BEGIN The data

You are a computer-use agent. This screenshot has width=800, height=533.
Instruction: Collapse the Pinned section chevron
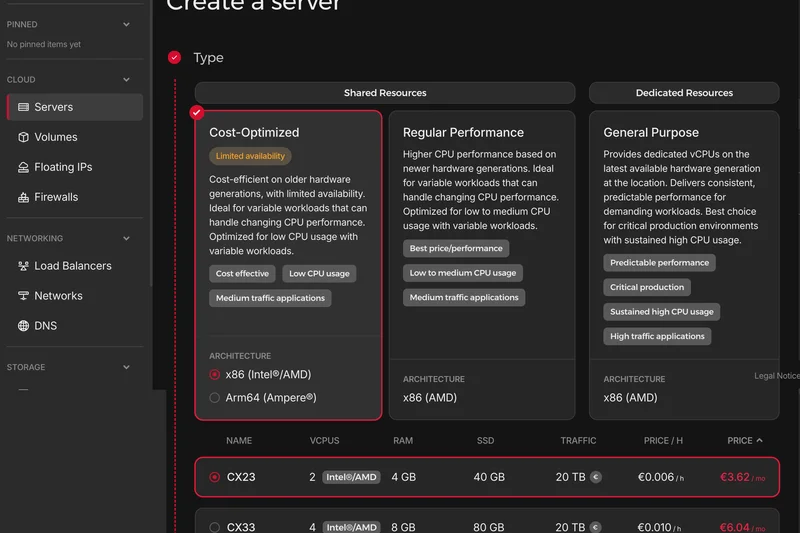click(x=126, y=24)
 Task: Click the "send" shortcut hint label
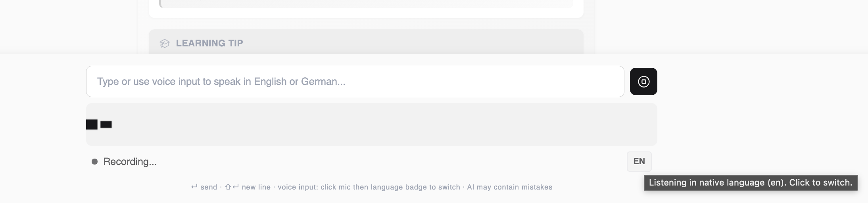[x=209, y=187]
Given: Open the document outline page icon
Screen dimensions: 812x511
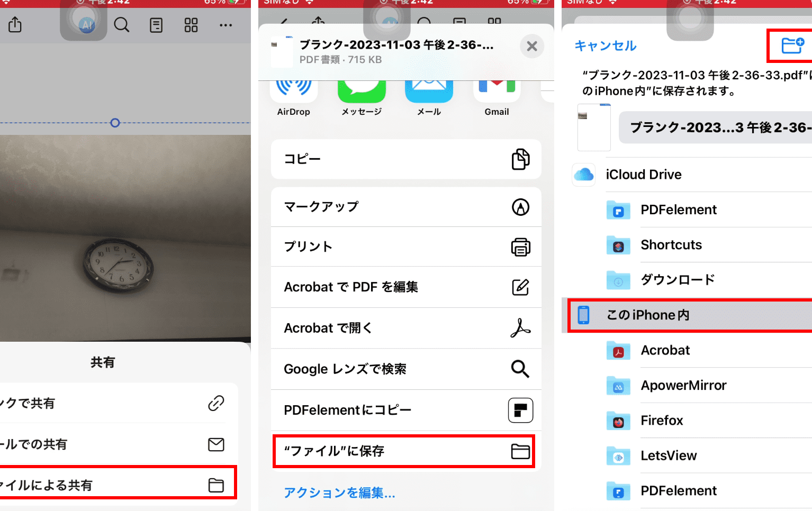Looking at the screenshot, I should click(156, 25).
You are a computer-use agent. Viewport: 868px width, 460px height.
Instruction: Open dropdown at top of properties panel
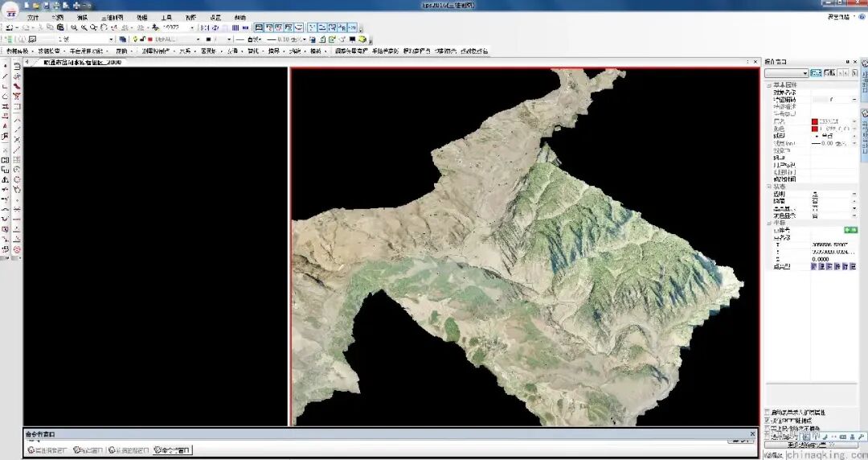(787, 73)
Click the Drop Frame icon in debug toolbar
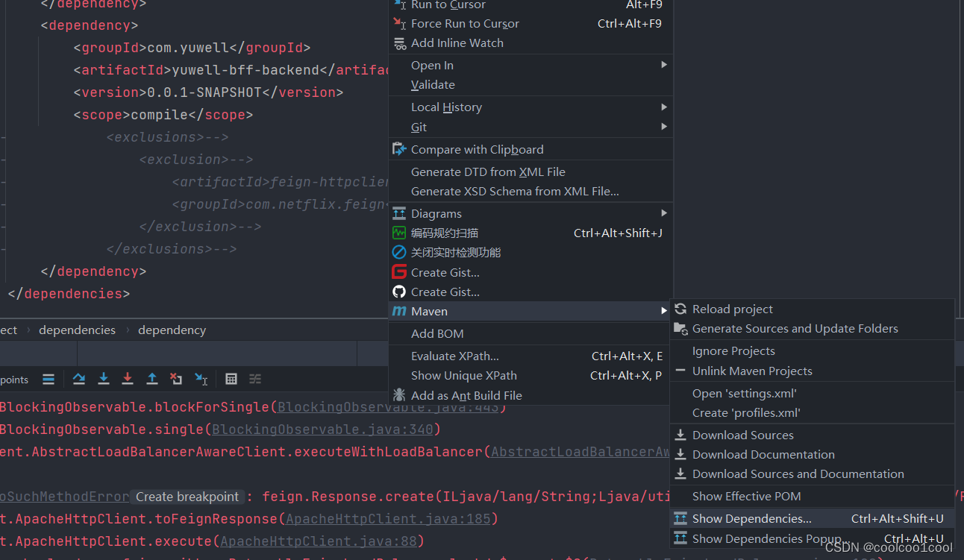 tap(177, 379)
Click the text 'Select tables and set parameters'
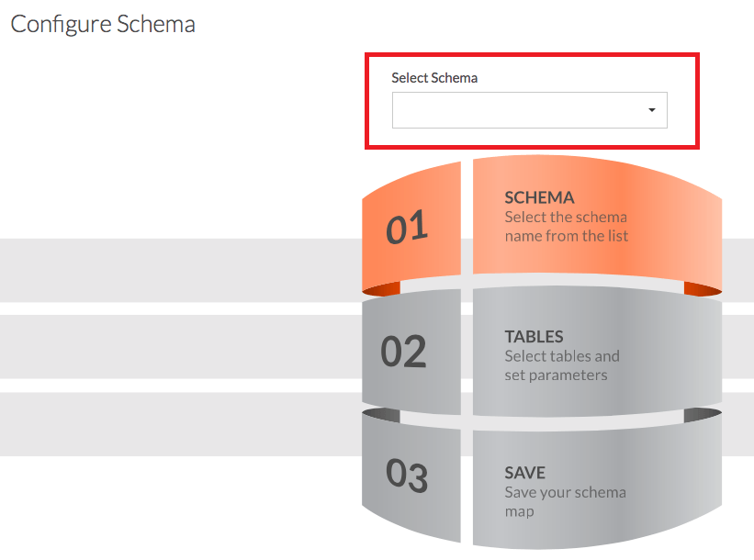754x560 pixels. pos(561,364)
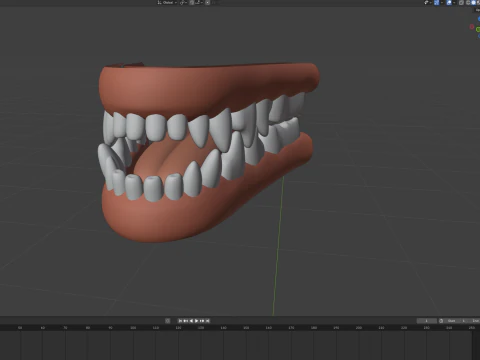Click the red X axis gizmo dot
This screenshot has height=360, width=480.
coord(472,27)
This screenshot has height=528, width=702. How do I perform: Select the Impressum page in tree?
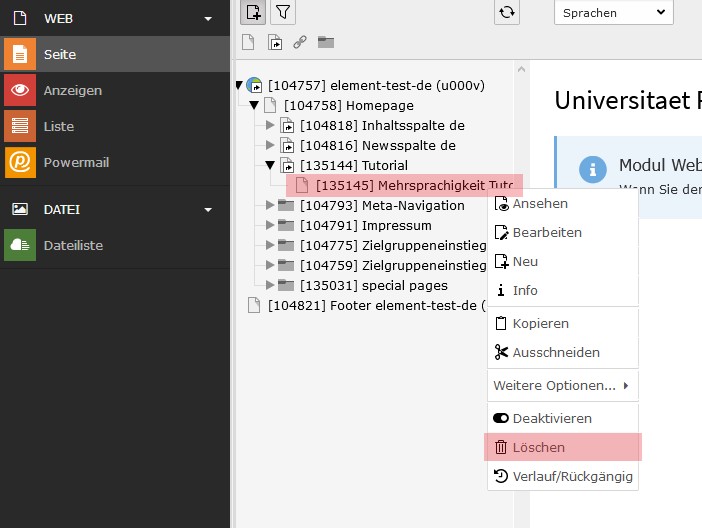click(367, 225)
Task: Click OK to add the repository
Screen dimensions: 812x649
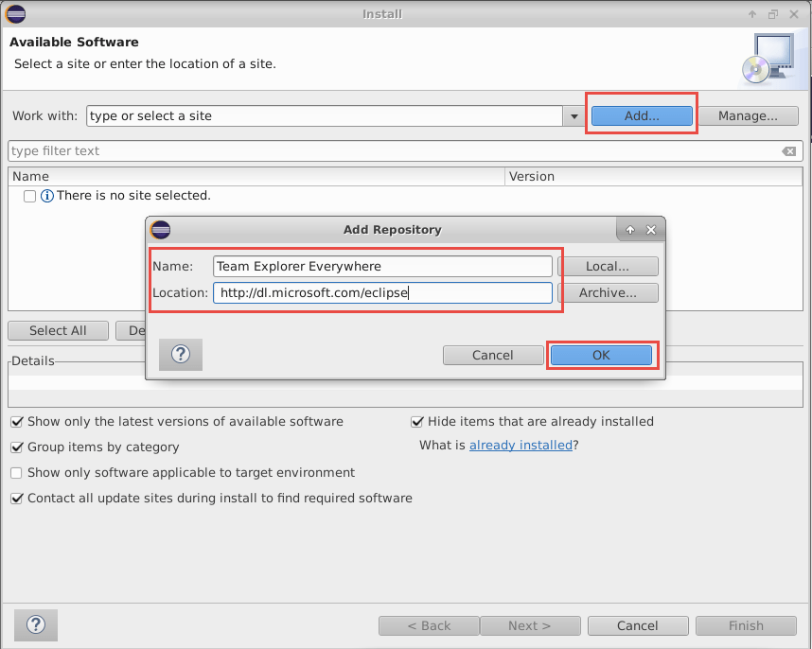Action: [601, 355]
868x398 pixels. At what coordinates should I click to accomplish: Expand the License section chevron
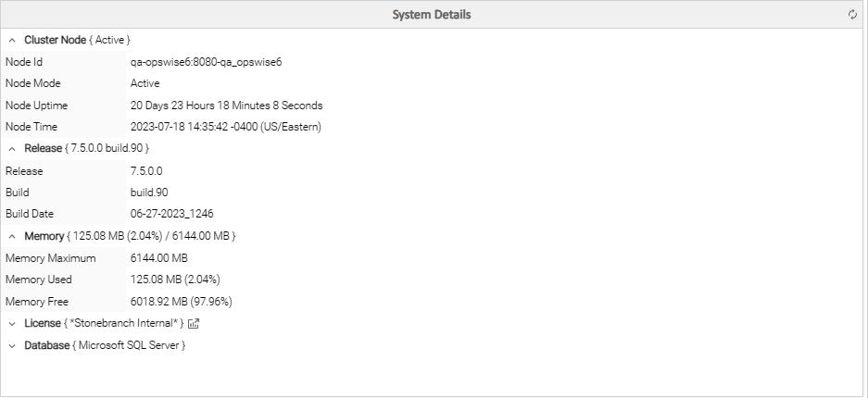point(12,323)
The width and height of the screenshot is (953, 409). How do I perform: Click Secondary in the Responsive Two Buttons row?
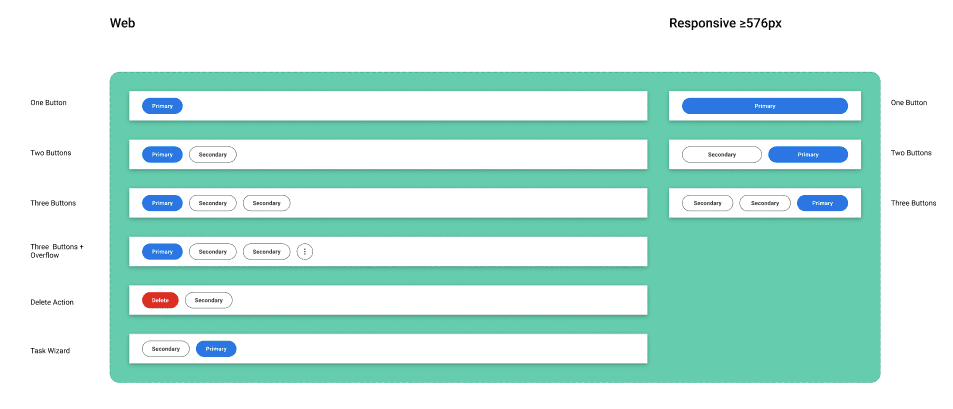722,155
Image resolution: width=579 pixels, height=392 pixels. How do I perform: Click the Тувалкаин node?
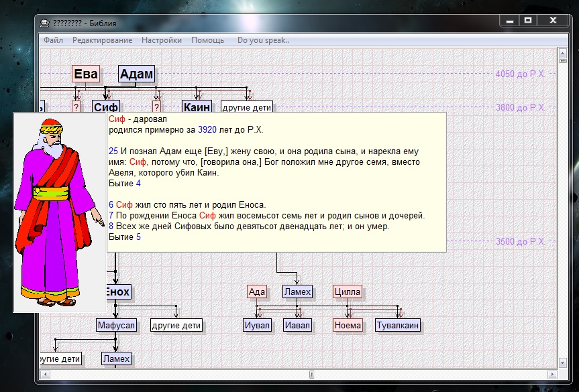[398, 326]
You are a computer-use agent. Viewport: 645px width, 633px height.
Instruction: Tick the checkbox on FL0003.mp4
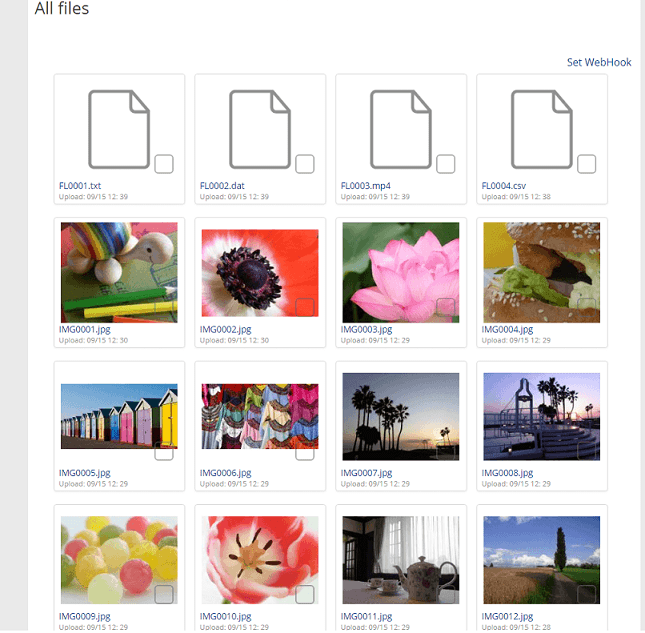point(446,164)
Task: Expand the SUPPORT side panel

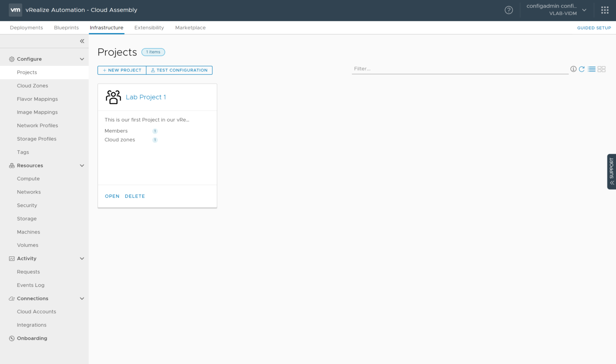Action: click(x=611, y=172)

END The data

Exclude the pictures and give back the rest of the data above exactly as written.

You are a computer-use agent. This screenshot has width=800, height=533.
Instruction: Collapse the Pinned section chevron
click(x=126, y=24)
 Task: Click the "send" shortcut hint label
[x=209, y=187]
Given: Open the document outline page icon
Screen dimensions: 812x511
Looking at the screenshot, I should click(156, 25).
You are a computer-use agent. Viewport: 868px width, 460px height.
Instruction: Open dropdown at top of properties panel
(787, 73)
Click the Drop Frame icon in debug toolbar
 tap(177, 379)
Click the text 'Select tables and set parameters'
754x560 pixels. pos(561,364)
Click the red X axis gizmo dot
This screenshot has height=360, width=480.
coord(472,27)
This screenshot has height=528, width=702. How do I perform: Select the Impressum page in tree?
click(367, 225)
Task: Click OK to add the repository
Screen dimensions: 812x649
Action: [601, 355]
868x398 pixels. At what coordinates should I click to accomplish: Expand the License section chevron
point(12,323)
The width and height of the screenshot is (953, 409). How do I perform: Click Secondary in the Responsive Two Buttons row?
722,155
Image resolution: width=579 pixels, height=392 pixels. How do I perform: Click the Тувалкаин node?
[398, 326]
You are a computer-use agent. Viewport: 645px width, 633px height.
Instruction: Tick the checkbox on FL0003.mp4
point(446,164)
Task: Expand the SUPPORT side panel

Action: click(x=611, y=172)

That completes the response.